Esta semana não tenho nada de extraordinário para contar.
E, curiosamente, isso é uma excelente notícia.
Os tratamentos continuam o seu caminho, eu continuo o meu, e entre uma coisa e outra a vida vai acontecendo sem grandes sobressaltos, sem discursos épicos, sem batalhas cinematográficas.
Há dias em que vencer é simplesmente acordar, beber café com calma e não ter nenhuma urgência para resolver. Há semanas em que o maior sinal de progresso é, precisamente, não haver novidade. E aprendi a respeitar essa espécie de silêncio bom.

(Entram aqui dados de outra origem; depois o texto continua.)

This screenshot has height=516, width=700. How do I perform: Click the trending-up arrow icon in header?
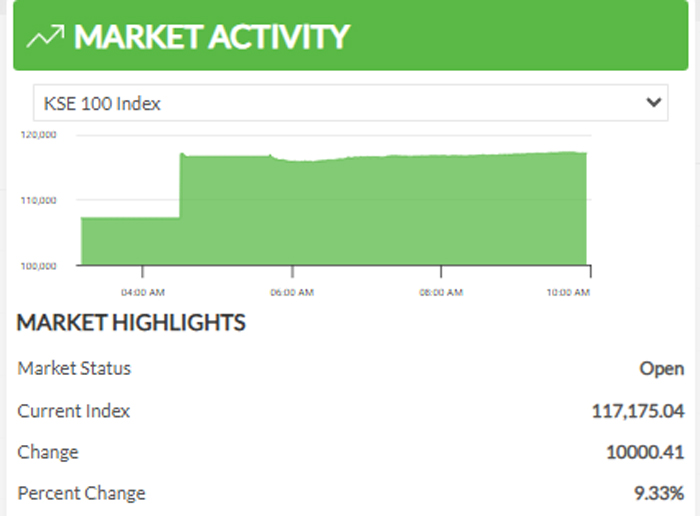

Nem tudo precisa de ser intenso para ser importante. Às vezes, o verdadeiro avanço é a estabilidade. É o corpo colaborar. É a mente que não se perde em medos antecipados. É conseguir rir de coisas simples, planear algo pequeno ou até não planear nada.
Durante muito tempo associei força à resistência. Hoje começo a associá-la também à leveza. À capacidade de viver um dia normal sem procurar nele um significado dramático.
Se esta semana não há grande história para contar, então que fique registado isto: está tudo a correr dentro do esperado. E isso, no meu contexto, já é uma forma de luz.
Continuamos. Mas não por obrigação pesada. Continuamos porque a vida, mesmo nos intervalos, merece ser vivida.
E às vezes, felizmente, não há mais nada a acrescentar.